*Work task:* Only the lines from the first line of the records through the line containing "Click bold Athletico" belong in the answer. Copy them exactly.

Items from a data source:
=== Begin Enclosure ===
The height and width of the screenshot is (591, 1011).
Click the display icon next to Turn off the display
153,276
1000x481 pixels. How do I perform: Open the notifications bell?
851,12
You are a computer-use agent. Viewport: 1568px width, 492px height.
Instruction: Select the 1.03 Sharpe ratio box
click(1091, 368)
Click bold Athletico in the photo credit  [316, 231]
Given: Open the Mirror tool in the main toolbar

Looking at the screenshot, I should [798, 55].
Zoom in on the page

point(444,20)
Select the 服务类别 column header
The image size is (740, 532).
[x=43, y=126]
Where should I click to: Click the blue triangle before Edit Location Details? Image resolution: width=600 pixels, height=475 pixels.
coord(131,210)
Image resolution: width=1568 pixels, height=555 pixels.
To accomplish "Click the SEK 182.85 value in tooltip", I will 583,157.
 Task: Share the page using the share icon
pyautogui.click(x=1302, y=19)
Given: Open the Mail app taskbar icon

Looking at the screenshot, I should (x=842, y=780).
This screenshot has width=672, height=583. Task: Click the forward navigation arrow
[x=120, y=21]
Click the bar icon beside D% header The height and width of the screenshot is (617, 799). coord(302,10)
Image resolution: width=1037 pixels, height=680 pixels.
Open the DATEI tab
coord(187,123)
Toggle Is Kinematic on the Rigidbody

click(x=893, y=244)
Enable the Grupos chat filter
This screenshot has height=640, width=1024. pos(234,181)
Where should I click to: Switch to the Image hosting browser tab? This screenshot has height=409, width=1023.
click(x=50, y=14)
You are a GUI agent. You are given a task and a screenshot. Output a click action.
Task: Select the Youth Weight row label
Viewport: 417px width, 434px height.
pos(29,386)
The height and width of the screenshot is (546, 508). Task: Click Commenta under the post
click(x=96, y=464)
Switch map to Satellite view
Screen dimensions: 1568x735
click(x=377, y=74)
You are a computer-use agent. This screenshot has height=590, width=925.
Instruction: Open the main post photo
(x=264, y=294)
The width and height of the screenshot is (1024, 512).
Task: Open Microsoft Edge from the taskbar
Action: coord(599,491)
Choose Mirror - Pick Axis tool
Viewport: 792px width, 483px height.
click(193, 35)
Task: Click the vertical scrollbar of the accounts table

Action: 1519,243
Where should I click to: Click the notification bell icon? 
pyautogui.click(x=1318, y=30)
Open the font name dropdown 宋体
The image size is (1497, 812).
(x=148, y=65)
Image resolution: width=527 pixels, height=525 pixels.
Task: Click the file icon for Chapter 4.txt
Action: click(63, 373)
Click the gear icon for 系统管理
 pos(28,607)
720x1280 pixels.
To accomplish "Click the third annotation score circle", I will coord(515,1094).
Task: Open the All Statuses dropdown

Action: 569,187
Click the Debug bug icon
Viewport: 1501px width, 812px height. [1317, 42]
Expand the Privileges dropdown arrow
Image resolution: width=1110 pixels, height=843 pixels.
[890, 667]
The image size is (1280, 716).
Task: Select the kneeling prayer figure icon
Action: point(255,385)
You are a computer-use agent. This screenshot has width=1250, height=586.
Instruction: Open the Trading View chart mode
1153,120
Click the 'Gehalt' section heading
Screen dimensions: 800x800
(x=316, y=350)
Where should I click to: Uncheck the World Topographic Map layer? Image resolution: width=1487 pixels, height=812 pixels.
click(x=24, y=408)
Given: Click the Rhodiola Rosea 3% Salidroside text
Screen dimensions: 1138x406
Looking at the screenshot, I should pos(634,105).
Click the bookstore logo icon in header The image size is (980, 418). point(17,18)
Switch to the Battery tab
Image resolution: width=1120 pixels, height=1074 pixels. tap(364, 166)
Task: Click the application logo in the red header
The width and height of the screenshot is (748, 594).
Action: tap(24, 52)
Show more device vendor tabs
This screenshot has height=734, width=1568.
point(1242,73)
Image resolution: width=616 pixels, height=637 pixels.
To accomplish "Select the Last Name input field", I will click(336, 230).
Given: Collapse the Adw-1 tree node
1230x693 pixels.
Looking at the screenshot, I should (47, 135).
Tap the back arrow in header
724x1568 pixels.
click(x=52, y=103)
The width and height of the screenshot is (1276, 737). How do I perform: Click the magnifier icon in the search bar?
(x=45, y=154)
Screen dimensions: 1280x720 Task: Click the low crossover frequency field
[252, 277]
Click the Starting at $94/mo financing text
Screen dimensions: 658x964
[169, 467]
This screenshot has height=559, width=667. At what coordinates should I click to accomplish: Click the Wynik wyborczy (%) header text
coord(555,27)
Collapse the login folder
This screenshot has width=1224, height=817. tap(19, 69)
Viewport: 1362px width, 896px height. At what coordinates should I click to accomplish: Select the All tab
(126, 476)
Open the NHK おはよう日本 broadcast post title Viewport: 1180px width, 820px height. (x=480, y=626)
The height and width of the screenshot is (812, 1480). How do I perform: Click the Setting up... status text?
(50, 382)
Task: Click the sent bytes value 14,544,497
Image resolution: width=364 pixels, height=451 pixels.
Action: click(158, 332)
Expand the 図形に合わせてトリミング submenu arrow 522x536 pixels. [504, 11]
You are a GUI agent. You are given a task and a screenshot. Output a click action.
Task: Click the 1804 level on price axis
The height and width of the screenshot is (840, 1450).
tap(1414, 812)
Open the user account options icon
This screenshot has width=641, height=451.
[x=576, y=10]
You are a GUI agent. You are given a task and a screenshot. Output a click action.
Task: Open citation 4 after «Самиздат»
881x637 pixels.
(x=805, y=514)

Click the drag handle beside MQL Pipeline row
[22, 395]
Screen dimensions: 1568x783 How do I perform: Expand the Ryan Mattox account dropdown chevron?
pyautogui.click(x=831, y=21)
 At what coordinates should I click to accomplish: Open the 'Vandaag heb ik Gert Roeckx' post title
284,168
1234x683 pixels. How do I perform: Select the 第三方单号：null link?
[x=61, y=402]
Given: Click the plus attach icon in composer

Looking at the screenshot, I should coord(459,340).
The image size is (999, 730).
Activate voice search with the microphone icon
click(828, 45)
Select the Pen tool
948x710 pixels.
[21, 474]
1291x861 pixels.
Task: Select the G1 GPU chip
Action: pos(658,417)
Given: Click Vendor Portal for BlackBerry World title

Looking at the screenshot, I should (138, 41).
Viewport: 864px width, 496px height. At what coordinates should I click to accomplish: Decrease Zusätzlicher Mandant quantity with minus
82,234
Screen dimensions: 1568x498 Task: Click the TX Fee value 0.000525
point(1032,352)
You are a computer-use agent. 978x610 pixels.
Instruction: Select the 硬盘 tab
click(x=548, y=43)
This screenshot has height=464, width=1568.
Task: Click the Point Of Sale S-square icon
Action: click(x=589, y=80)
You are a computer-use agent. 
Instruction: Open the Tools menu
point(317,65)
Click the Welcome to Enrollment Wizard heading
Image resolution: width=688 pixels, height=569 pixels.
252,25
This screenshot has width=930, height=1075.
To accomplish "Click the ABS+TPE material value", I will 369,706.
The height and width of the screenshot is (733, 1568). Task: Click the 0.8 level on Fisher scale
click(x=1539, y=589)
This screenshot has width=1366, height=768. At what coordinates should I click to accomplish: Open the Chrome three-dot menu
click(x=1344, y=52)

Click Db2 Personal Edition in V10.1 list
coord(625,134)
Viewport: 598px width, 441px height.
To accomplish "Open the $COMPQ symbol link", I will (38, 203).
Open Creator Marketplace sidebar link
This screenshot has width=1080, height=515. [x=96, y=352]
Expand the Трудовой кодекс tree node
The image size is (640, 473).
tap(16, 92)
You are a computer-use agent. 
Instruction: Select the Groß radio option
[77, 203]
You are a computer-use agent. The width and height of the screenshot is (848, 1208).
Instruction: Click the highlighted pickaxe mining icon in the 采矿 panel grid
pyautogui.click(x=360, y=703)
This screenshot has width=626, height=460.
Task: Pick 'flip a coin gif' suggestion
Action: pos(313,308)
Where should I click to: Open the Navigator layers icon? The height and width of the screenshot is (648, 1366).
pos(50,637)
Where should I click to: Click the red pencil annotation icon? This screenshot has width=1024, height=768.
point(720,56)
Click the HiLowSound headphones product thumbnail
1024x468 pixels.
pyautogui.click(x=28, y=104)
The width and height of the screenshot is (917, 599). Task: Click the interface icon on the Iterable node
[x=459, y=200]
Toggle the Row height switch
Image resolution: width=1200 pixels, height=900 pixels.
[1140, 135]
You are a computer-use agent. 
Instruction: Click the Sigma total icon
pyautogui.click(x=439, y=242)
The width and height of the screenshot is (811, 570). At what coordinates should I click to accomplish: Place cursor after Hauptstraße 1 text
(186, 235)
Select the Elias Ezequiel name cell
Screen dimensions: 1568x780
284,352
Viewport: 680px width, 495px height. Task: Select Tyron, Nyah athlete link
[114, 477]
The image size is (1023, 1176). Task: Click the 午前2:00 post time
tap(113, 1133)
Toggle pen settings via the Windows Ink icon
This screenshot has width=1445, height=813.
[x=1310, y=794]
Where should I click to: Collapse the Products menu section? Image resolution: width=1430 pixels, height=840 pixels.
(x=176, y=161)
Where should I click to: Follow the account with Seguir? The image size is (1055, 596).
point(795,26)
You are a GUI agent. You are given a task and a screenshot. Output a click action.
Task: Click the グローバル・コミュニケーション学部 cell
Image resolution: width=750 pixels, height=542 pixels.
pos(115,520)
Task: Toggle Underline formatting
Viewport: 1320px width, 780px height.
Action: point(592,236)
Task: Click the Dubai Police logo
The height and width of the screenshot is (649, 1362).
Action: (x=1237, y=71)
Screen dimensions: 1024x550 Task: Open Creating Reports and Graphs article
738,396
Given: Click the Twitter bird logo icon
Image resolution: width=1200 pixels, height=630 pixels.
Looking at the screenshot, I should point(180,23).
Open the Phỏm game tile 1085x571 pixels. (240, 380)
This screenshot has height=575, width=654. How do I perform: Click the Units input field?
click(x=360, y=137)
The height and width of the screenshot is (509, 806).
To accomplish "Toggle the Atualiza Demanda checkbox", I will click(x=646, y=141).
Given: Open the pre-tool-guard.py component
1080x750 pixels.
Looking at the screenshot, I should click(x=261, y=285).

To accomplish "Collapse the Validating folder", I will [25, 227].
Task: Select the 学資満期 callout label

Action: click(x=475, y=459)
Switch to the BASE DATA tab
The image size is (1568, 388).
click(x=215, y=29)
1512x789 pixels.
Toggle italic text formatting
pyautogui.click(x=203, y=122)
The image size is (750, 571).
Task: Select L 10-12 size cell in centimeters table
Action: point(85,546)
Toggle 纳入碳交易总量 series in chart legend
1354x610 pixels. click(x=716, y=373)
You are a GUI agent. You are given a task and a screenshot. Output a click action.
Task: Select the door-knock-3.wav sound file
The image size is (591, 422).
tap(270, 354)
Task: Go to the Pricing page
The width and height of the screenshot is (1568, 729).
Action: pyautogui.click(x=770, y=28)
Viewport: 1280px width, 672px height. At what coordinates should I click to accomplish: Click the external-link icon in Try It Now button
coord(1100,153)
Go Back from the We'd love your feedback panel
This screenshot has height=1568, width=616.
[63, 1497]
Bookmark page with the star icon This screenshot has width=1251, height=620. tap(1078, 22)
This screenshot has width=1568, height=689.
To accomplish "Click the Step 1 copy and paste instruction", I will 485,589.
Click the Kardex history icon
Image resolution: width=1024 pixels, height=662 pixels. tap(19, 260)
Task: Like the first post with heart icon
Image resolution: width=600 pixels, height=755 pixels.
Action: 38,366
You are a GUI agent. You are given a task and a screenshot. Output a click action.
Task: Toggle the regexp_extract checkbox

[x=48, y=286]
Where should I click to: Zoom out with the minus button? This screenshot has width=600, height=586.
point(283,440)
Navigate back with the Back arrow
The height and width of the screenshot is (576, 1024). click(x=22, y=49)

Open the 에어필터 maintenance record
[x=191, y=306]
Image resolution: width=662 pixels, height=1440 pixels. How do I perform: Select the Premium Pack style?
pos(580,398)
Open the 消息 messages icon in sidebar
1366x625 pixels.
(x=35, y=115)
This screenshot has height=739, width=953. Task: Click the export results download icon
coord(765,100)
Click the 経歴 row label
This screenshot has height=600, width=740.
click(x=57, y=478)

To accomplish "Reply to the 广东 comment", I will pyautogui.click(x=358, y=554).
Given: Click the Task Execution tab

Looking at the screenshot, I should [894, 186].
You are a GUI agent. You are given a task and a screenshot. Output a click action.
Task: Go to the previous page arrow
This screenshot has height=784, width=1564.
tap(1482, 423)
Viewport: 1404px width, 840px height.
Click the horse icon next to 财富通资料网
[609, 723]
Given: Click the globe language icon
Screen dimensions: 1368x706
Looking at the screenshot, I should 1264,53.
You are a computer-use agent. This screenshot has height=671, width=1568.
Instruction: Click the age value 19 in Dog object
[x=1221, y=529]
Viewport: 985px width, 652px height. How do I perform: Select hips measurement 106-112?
=== End Enclosure ===
*Reply:*
The height and width of the screenshot is (591, 1011).
Click the display icon next to Turn off the display
153,276
1000x481 pixels. How do I perform: Open the notifications bell?
851,12
You are a computer-use agent. Viewport: 1568px width, 492px height.
Instruction: Select the 1.03 Sharpe ratio box
click(1091, 368)
Click bold Athletico in the photo credit  [316, 231]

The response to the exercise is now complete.